H. Fajarin  selaku Kepala Kantor Kementerian Agama Kabupaten Brebes, dan Kasi Pendidikan Madrasah Drs. H. Imam Ghozali, M. Ag. melakukan acara serah terima SK Pendirian / Izin Operasional Kepada sembilan  orang kepala Madrasah kebetulan satu dan lain hal kepala madrasah ada yang tidak hadir.

Dalam arahanya, H. Fajarin mengungkapkan “SK Izin operasional merupakan dokumen penting sebagai modal untuk operasional madrasah, kami berharap agar manajemen atau pengelola madrasah berkomitmen pada pemberdayaan pada siswa, guru dan manajemen lainya dengan mengedapankan kebersamaan dan keikhlasan mengingat perjuangan awal sebuah lembaga cukup berat. Kinerja agar lebih ditingkatkan,  tolong perhatikan petugas operator mengingat semua administrasi sudah  berbasis digital”. Harap pria yang 35 tahun lebih mengabdi pada dunia pendidikan semenjak di bangku kuliah.

“Para Guru dan siapapun yang terlibat harus dapat menjadi teladan bagi siswa dan masyarakat sekitar dalam hal kedisplinann, kejujuran dan akhlakqul karimah serta selalu menjaga integritas baik individunya maupun lembaga madrasahanya,” imbuhnya.  

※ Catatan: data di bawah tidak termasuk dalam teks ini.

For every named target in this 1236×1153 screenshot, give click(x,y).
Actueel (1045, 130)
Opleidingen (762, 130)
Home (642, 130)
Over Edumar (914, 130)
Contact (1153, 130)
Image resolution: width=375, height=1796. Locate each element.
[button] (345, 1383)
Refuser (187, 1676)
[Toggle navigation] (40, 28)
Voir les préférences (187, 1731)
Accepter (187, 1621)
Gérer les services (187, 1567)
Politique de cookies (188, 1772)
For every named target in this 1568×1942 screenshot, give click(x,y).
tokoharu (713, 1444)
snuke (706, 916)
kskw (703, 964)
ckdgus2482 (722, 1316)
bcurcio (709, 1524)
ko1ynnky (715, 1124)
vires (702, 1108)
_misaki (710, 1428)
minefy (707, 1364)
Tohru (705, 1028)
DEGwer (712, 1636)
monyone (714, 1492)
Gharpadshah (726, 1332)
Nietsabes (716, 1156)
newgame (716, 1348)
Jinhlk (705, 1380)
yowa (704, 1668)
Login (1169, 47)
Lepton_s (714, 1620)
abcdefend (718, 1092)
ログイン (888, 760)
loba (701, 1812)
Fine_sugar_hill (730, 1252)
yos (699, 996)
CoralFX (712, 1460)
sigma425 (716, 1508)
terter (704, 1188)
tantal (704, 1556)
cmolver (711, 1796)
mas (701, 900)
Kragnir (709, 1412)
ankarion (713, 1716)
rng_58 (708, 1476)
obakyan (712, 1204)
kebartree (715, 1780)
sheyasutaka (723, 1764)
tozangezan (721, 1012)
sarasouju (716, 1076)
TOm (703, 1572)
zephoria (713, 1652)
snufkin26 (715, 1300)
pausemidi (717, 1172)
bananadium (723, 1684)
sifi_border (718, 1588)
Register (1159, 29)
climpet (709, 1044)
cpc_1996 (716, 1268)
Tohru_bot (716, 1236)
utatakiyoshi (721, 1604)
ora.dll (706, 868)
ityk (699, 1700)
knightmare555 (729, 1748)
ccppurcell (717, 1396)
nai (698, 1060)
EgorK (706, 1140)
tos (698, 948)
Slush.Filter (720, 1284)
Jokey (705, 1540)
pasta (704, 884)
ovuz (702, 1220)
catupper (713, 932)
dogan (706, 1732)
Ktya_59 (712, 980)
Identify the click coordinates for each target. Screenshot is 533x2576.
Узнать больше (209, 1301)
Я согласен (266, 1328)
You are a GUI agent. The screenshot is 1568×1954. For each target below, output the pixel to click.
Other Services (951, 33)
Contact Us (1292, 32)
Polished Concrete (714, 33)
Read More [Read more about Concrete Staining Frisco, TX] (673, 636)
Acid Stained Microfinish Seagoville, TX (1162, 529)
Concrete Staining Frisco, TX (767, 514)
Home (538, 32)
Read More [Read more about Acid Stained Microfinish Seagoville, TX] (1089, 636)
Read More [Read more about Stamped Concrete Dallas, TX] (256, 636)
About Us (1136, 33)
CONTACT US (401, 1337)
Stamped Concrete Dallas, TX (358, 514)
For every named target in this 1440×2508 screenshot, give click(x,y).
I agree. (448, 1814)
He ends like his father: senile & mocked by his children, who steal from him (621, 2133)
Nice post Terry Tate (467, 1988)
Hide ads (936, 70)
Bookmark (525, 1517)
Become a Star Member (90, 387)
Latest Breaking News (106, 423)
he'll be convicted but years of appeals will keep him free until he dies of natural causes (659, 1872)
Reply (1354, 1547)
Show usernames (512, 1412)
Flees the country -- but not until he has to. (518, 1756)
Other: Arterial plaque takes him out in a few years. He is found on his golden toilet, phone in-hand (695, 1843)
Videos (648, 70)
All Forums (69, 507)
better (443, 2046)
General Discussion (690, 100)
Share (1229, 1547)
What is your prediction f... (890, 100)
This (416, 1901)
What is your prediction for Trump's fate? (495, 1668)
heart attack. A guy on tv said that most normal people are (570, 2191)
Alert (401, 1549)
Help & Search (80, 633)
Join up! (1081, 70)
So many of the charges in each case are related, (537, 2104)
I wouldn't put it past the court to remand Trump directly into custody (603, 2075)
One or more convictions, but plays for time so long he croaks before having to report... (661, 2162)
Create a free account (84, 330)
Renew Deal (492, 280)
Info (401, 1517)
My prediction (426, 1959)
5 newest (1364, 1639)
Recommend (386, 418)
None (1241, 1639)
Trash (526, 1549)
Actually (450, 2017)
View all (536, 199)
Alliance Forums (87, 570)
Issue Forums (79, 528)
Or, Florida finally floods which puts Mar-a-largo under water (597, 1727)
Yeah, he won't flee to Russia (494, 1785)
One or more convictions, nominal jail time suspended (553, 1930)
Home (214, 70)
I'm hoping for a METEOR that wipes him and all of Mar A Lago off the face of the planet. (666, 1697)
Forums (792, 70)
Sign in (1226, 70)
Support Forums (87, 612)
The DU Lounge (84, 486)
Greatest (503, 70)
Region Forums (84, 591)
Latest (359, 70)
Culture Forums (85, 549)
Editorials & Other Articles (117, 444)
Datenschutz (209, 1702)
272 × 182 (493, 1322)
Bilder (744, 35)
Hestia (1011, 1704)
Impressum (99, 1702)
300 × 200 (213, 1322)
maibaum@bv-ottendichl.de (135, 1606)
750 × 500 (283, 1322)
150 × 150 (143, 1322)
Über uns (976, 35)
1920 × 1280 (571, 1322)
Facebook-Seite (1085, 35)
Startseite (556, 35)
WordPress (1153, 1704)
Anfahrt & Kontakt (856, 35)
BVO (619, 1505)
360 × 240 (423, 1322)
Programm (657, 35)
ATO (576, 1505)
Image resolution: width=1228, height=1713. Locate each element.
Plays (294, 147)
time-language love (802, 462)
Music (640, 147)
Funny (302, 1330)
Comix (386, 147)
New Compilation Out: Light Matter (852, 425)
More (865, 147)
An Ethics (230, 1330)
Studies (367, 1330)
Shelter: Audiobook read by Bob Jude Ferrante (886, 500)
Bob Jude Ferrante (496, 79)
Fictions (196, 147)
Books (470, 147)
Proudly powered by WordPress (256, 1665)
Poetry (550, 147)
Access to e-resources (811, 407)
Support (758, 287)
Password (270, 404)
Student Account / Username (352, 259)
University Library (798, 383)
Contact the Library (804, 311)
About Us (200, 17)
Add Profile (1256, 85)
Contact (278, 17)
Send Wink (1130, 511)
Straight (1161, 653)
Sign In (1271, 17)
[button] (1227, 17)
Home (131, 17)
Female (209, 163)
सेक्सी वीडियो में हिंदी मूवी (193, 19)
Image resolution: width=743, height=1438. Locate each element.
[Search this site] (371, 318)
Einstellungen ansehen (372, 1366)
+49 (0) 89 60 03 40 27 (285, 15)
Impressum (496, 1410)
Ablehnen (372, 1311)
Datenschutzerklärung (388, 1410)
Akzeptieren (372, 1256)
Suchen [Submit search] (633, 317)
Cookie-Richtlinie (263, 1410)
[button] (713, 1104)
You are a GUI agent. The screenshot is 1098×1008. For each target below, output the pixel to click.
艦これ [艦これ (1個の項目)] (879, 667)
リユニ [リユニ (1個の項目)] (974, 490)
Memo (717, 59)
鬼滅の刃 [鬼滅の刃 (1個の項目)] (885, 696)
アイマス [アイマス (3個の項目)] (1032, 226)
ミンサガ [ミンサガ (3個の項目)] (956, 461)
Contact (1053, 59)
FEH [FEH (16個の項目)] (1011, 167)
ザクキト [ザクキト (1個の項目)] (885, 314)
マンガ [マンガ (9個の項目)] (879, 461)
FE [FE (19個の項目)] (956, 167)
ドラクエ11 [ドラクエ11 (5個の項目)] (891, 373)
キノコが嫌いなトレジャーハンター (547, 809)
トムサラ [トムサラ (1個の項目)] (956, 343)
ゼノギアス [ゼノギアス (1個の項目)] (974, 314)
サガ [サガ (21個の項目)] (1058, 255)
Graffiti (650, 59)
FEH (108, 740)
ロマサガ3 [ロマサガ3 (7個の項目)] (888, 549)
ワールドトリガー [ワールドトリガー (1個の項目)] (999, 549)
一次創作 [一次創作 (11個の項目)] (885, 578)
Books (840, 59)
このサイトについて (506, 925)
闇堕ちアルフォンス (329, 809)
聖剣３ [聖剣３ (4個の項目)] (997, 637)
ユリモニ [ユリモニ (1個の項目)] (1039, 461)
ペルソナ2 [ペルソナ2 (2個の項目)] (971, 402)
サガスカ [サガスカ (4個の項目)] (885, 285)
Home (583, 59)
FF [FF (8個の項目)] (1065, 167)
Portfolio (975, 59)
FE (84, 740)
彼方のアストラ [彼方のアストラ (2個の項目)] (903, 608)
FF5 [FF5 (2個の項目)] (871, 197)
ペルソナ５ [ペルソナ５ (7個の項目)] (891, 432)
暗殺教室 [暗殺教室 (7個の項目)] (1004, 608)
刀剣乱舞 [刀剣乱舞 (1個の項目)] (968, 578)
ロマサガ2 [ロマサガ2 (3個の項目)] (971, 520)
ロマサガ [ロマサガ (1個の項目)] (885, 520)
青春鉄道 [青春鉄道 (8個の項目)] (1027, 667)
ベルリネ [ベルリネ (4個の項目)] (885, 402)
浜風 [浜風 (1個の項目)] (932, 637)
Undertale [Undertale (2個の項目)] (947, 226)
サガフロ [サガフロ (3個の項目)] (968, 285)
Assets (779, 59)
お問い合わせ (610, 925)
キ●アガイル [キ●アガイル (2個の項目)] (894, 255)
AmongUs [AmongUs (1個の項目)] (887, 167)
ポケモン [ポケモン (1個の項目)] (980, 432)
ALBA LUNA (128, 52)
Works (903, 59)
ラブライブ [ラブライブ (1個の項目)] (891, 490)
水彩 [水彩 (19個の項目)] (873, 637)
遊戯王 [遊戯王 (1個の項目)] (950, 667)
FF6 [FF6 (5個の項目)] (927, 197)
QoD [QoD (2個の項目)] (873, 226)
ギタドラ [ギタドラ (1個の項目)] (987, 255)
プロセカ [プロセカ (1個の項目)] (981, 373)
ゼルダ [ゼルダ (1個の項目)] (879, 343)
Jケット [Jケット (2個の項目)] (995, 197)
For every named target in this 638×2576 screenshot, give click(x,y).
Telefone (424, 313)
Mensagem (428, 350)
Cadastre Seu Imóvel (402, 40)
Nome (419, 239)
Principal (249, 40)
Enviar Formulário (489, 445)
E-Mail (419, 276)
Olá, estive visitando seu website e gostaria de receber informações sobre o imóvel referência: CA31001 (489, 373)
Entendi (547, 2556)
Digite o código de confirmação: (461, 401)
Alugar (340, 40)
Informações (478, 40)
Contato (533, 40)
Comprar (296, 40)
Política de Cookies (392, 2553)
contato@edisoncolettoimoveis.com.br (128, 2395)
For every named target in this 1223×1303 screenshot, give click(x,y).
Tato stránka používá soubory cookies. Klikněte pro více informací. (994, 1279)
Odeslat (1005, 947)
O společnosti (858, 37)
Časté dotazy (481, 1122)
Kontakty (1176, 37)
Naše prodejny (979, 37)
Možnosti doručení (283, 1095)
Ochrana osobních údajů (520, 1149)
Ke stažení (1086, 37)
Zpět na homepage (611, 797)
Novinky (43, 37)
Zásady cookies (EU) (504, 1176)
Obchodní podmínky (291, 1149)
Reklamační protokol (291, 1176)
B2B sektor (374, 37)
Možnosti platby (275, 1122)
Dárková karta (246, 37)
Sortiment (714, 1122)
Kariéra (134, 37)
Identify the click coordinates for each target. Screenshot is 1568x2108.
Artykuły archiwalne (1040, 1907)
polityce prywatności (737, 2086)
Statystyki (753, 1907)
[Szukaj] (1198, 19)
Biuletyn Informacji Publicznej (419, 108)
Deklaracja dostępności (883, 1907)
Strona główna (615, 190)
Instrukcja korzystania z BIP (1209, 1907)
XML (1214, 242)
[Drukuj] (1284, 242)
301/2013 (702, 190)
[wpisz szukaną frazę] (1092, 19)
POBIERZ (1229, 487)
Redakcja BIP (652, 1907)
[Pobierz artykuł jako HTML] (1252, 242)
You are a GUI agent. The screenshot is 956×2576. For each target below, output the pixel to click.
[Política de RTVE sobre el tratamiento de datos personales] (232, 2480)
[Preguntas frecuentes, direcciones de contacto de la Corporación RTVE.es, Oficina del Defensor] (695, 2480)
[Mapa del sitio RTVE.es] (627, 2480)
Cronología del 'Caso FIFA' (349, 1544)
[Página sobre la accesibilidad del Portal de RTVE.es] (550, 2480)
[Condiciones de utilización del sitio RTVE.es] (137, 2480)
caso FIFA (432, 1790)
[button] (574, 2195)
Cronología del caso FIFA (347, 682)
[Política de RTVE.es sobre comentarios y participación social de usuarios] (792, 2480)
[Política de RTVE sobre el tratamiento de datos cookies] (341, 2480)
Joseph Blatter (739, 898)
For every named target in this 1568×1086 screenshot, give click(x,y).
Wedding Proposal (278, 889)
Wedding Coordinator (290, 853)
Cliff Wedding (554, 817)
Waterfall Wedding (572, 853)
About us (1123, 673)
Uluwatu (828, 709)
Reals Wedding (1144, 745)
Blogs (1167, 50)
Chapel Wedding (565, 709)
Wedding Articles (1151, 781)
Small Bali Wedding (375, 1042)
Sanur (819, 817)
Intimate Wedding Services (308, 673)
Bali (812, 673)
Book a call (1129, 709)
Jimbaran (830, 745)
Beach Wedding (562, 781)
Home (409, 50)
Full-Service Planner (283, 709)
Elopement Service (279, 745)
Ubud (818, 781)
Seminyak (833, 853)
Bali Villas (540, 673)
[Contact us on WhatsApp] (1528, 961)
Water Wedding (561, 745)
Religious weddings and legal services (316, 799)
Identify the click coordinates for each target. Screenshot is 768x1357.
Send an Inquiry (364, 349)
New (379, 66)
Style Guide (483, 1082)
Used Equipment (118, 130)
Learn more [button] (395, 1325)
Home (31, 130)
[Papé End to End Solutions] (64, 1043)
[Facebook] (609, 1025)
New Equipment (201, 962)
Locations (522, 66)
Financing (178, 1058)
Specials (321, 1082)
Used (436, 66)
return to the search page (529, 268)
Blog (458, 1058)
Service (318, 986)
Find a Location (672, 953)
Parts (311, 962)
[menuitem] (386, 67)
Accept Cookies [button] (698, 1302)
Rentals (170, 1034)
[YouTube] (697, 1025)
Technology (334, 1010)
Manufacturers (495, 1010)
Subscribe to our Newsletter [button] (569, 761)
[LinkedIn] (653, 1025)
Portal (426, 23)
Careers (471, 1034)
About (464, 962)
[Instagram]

Zaenudin, S.Pd.I., selaku kepa MTs Assalam yang pada hari ini menerima Ijop, menjelaskan, “Kami yang pada hari ini hadir dalam ruangan ini berterima kasih kepada Kepala kantor dan Kasi pendidikan madrasah serta yang lainya telah memfasilitasi dan membantu terbitnya SK Izin operasional 10 madarasah ini, Kami sangat berbahagia, semoga dengan ijop ini dapat memaksimal dalam mengabdikan waktu, pikiran dan  tenaga, kami kepada  masyarakat khususnya di dunia pendidikan islam di wilayah Brebes,” jelasnya.  

”Kami sangat bersyukur dikarenakan banyaknya kepedulian dan  bantuan dari berbagai  pihak bagi terwujudnya pendidikan di lembaga-kami maisng-masing,” sambung Zaenudin ketika tekadnya selaku kepala madrasah yang baru saja menerima Ijop.

Kasi Pendidikan madrasah H. Imam Ghozali  berpesan, “Madrasah adalah pendidikan yang di miliki oleh umat dan masyarakat Supaya Pengelola dan Guru-guru senantiasa  meningkatkan kapasitas dan kapabelitas dalam rangka peningkatan kualitas madrasah bapak/ibu  apa lagi kefepanya kita harus mengunakan kurikulum merdeka belajar,“ pesanya.

Sebelum acara ditutup dilanjutkan dengan bincang sanatai seputar pentingnya setiap madrasah mengunakan teknologi digital palagi diera distrubsi seperti sekarang ini.(hid/Sua).